While the reporter was interviewing Ma Yan’s mother, the principal of the Zhang Jia Shu elementary school, Hu Dengshuang, asked the reporter out, and told him that the villagers were unhappy about the assistance that Ma Yan’s family had received from French people. They wanted the money to be shared by more people in the village. Some villagers went into angry arguments which almost escalated to a fist fight.
Secretary Luo emphasized that education played an important role in changing a family, a clan, and a village. Besides that there were too many people but too little land, people were poor in Yu Wang mainly because of their lack of education and failure of family planning.
The reporter asked, “What is the town government going to do about the children who are too poor to go to school ?”

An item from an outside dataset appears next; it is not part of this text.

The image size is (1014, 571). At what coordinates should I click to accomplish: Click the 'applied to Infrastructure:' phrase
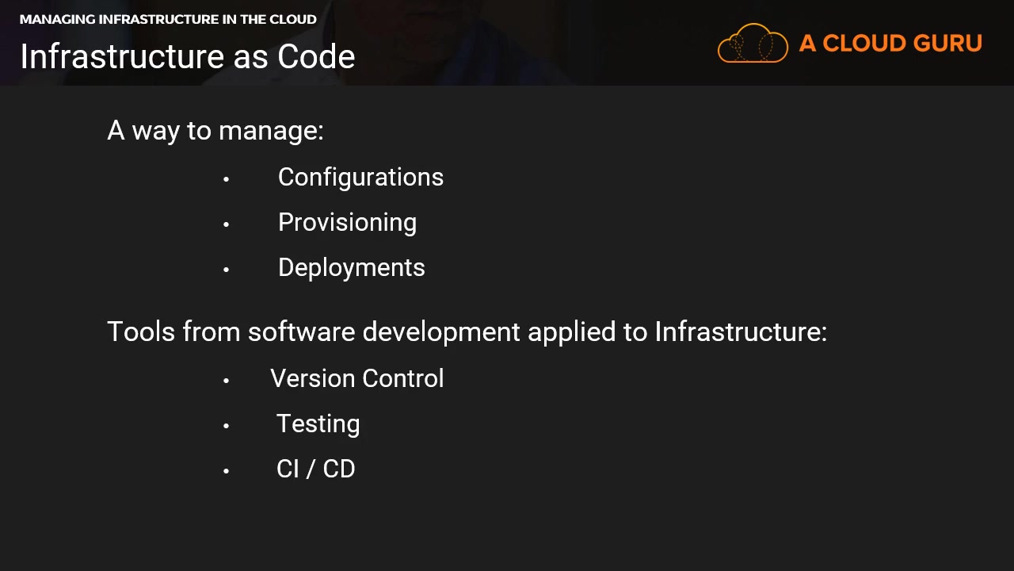(677, 331)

Secretary Luo said, “The town government wish to allocate some civil fund to help them, for example, reducing or eliminating tuition and fees for the extremely poor children. During the highest enrollment time every year, we can reduce their book purchase fee by 30%, and tuition by 20%. Due to a shortage of school dormitory rooms, the town government also allows children to commute if they live within five Li (1.5 mile) of their school. This way they pay less for room and board.”
“If Ma Yan had dropped out of school, it’s very possible that she would have been married by now,” Ma Yan’s middle school principle told the reporter. Villagers value boys, and treat girls as labors. Some girls have never been to school. When a family is short of money, girls are the first to drop out of school. Ma Yan’s fate could easily be : she marries at a very young age, her parents use the betrothal gift and money from the groom’s family to help her two younger brothers to find a wife.
It’s a custom for girls to marry at a very young age in Xi Hai Gu. The reporter saw many young girls who were already married and had a baby in their arms. Their immature body is already nurturing another human life. “Their marriage has no legal recognition, therefore no legal protection.” A 15-year-old cousin of Ma Yan’s dropped out of school a year ago, and was to get married next week.
In Zhang Jia Shu, the reporter also met Wang Xiaoyan, Ma Yan’s elementary school teacher. She was the only vivacious girl the reporter had seen in Xi Hai Gu. Wearing a brightly red jacket, a pair of black jeans and white sneakers, she had bright eyes and smiled a lot while talking. Married at 18, now 20, Wang said that she married late. And she had a son with brain disease. Wang taught two classes, a preschool and a first grade one. When she was teaching the preschool class, students of the first grade class would play outdoor ; when the first grader students were in the classroom, children of the preschool class would play outside. When the reporter saw Wang Xiaoyan, she was leading the students of both of her classes to read text aloud : “I get on a spaceship, I fly to the space. I see China, China has Yangzi River, Yellow River, and the Great Wall.”
The reporter met Ma Yan in her middle school who just came back from Beijing. She told the reporter that she had been to the Forbidden City and the Great Wall. She liked Beijing very much. The city was very clean and big, people there nice. There was no litter, unlike here, garbage and dirt everywhere.
The reporter asked her : “Many children in your village drop out school. Why do you insist going to school ?”
Ma Yan said : “I want to go to school because I don’t want to live like my parents. Their life is too poor.”
The reporter asked : “Can going to school guarantee you a different life than your parents’ ?”
Ma Yan said : “Going to school will give a person knowledge, a person with knowledge will be able to choose a life she wants.”